━━━━━ DATASET EXTRACT ━━━━━

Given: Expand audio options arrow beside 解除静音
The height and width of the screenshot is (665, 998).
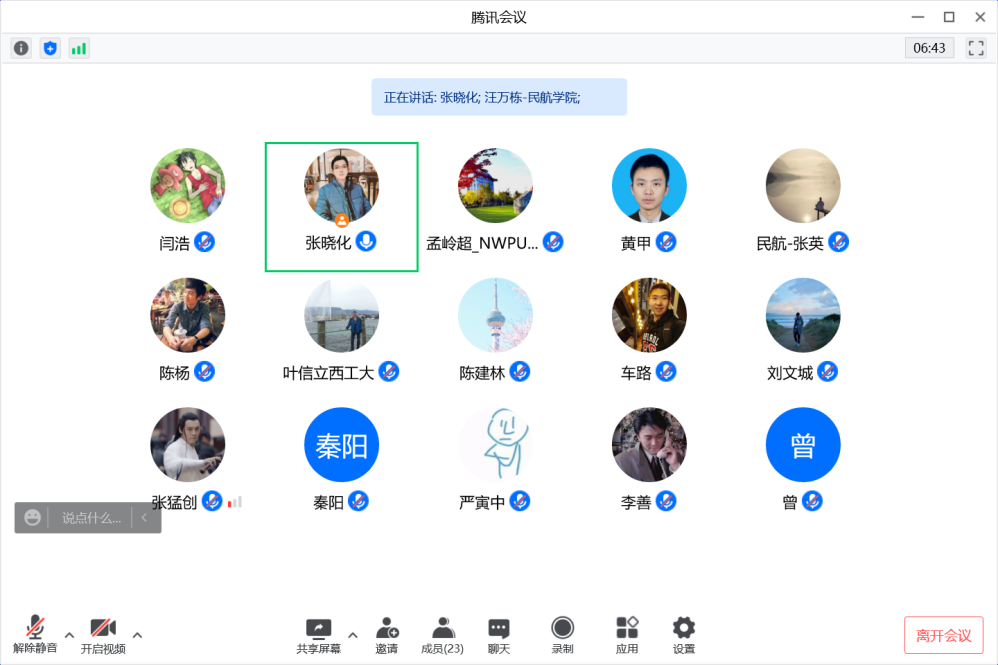Looking at the screenshot, I should [x=69, y=634].
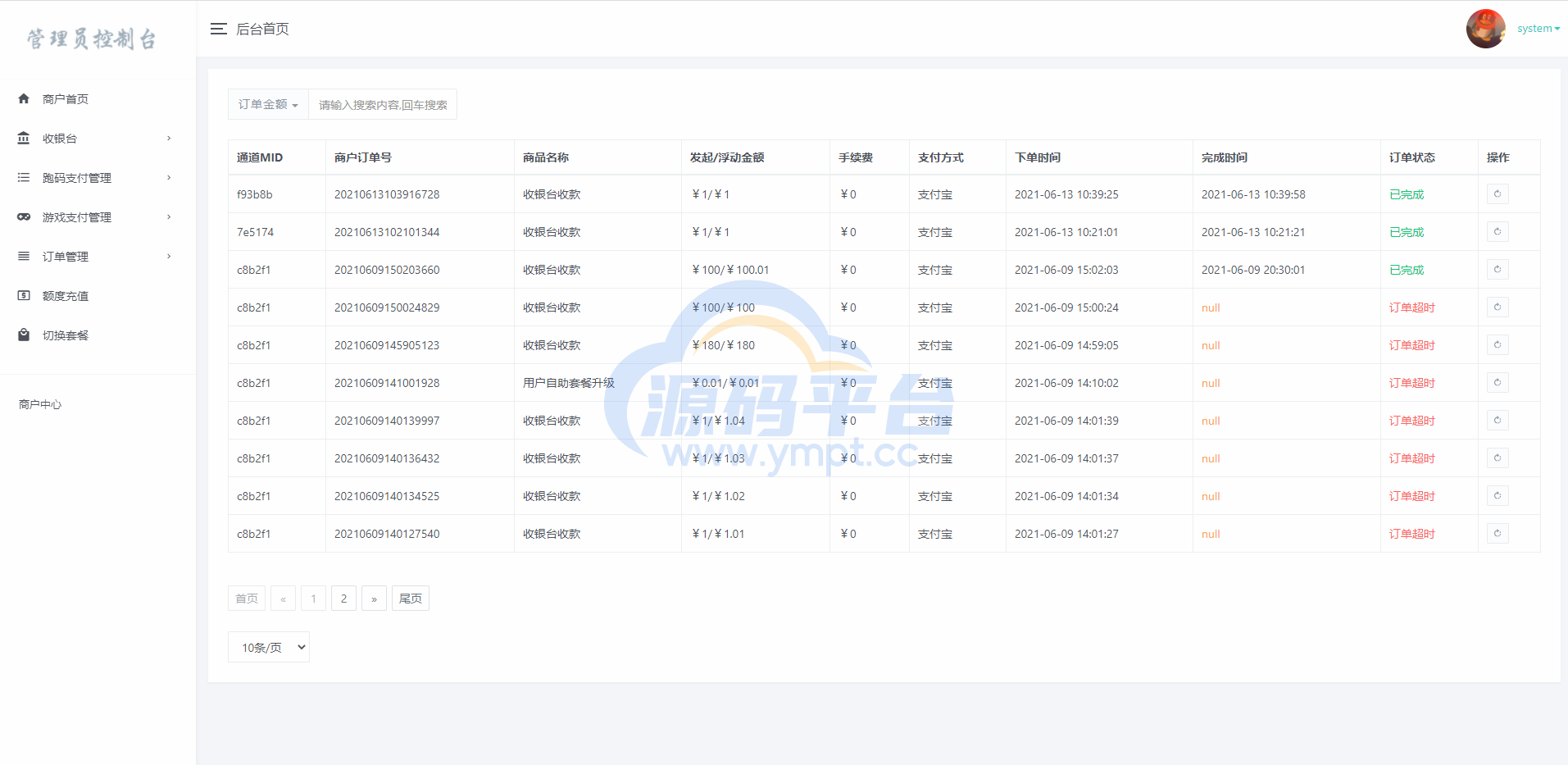Click the action icon for order 20210609141001928
The width and height of the screenshot is (1568, 765).
click(1498, 383)
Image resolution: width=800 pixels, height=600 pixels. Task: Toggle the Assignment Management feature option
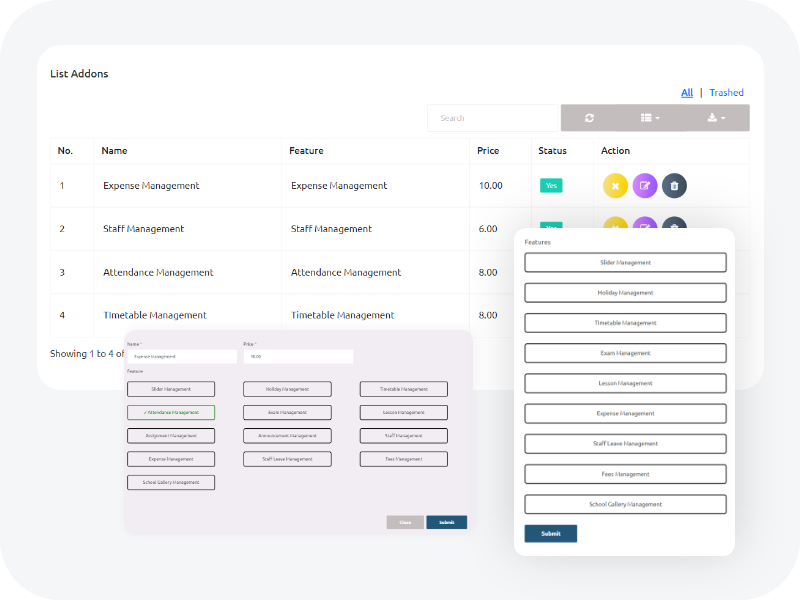(x=171, y=436)
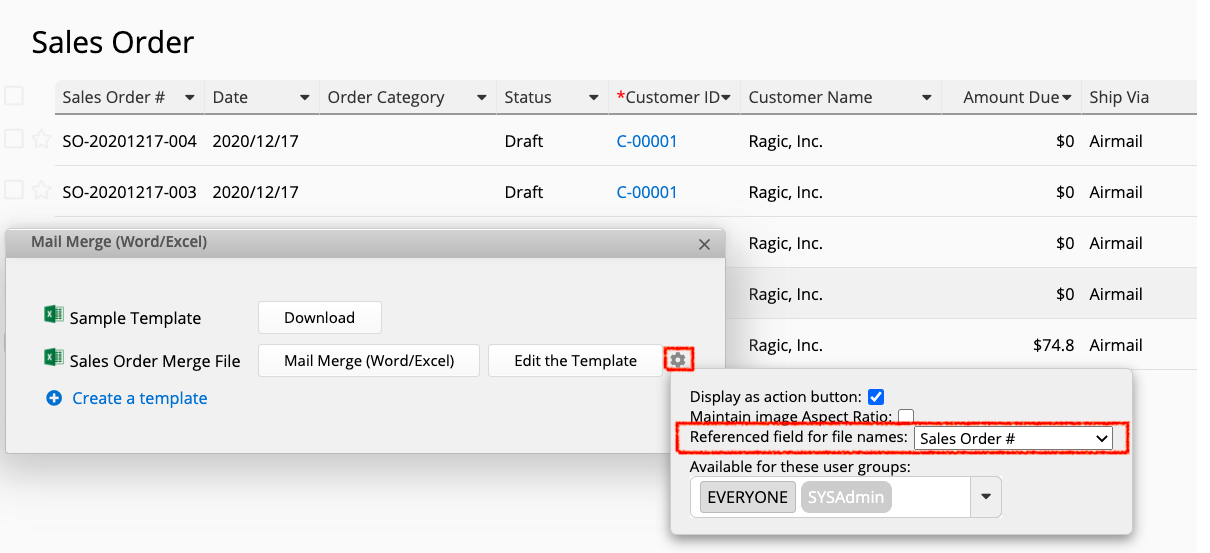Viewport: 1210px width, 553px height.
Task: Click the Download button
Action: pyautogui.click(x=320, y=318)
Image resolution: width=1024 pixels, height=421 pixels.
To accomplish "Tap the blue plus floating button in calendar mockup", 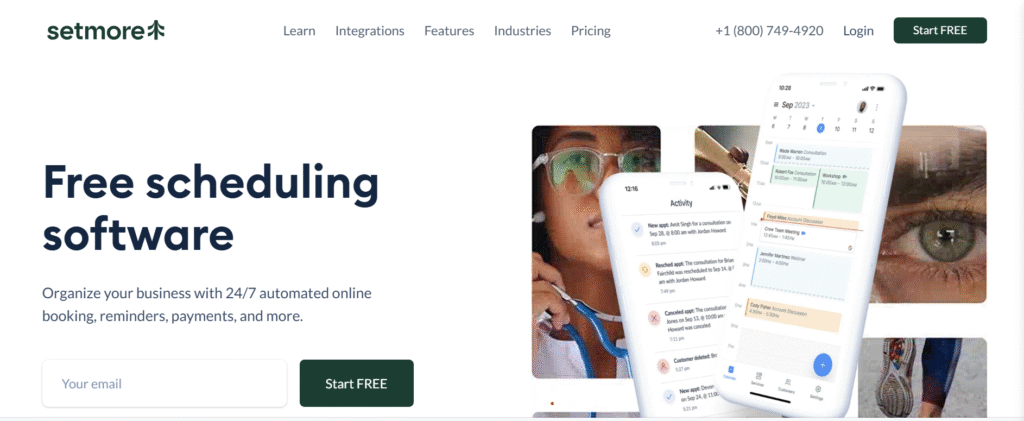I will coord(822,365).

━━━━━

● AIM OF THE TASK
Would you set down only the lines above from the line with "Image resolution: width=800" to the line with "Image resolution: width=1024", both included, exactly as they stand and without the pictures?

● WRITTEN RESPONSE
Image resolution: width=800 pixels, height=600 pixels. Task: Toggle the Assignment Management feature option
(x=171, y=436)
Viewport: 1210px width, 553px height.
Task: Click the Download button
Action: pyautogui.click(x=320, y=318)
Image resolution: width=1024 pixels, height=421 pixels.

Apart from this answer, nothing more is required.